▶ DIRECTIONS
(a) Reproduce the passage from the blog post about blogging, starting with "My cousin Hollie" and going on through "satisfies almost everybody.".
(b) In the blog post about blogging, why doesn't the writer fit into the "Mom" circle of bloggers?

▶ TEXT PASSAGE
++++++++

I feel like I'm part of the wrong generation, as far as blogging is concerned. And as weird and unnatural as it may sound to say, I feel that I'm too young for my preferred blogosphere.
Most of the people my age that I connect with via blog are still using blogs as either a space to rant, or as a literary commons, or some mixture of both. Nothing wrong with this, of course.
However, many of the moms I connect with via blog are using their blogs as something much more interesting--a regular, sometimes daily, dialogue about their lives. This is not a journal by any means, but a specific, often satirical commentary on what goes down around them. And often it's not just specific events, its these women's opinions and thoughts on the world around them.
It's fascinating! It's what I try to use this blog for, rather than a diatribe about my personal life. A social commentary, written from a single viewpoint, acknowledging that not everyone will agree, not trying to really sway anybody, just out there for anybody who's interested.
What's more (and something I wish I had a bit more of) families are using blogs to keep up with each other. My son's adoptive mother keeps a separate blog just about him, that has limited access for people she knows, so she can protect him. But this is an easy, fast way to keep family updated about what's happening in his world! We can see pictures and videos and read stories, without her needing to write a dozen emails every day.
My cousin Hollie uses her blog in a similar fashion, keeping friends and family updated on her daughter Elaina, who's still in the hospital after her third open heart surgery. She doesn't have time to call thirty people every day with updates, but a blog satisfies almost everybody.
And then there's just the housewife's blog, the woman who writes about people she met that day, or things she read, or thoughts she had. This is the truly fascinating blog, the one written by ordinary, everyday people, who can turn their ordinary, everyday lives into something entertaining and thought-provoking for other people.
I wish I had a blog community. I don't fit into the "Mom" circle, because I don't have kids to blog about, and unfortunately that is a major component of those "housewife" blogs. And my own circle of blog-friends are not "regulars"--they don't hunt around and read each other's blogs every other day, they're only on when there's something significant happening in their own world. (Not that it's bad, guys! Just a different style!) And so I'm left without a major reader-base, and I'll admit that I feel somewhat neglected.
The time will come, perhaps (and perhaps it will wait until after the babies come) that I can find a better place in the blogosphere. Can't wait.

++++++++

▶ RAW DATA
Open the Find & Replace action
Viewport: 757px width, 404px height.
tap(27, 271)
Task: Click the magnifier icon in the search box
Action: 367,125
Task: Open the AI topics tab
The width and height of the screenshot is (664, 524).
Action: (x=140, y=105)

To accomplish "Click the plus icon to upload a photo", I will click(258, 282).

++++++++

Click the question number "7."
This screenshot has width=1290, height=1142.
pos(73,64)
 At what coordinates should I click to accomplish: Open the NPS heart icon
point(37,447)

++++++++

▶ EXERCISE SOLUTIONS
(a)
My cousin Hollie uses her blog in a similar fashion, keeping friends and family updated on her daughter Elaina, who's still in the hospital after her third open heart surgery. She doesn't have time to call thirty people every day with updates, but a blog satisfies almost everybody.

(b) The writer has no kids to blog about, and kids are a major component of those "housewife" blogs.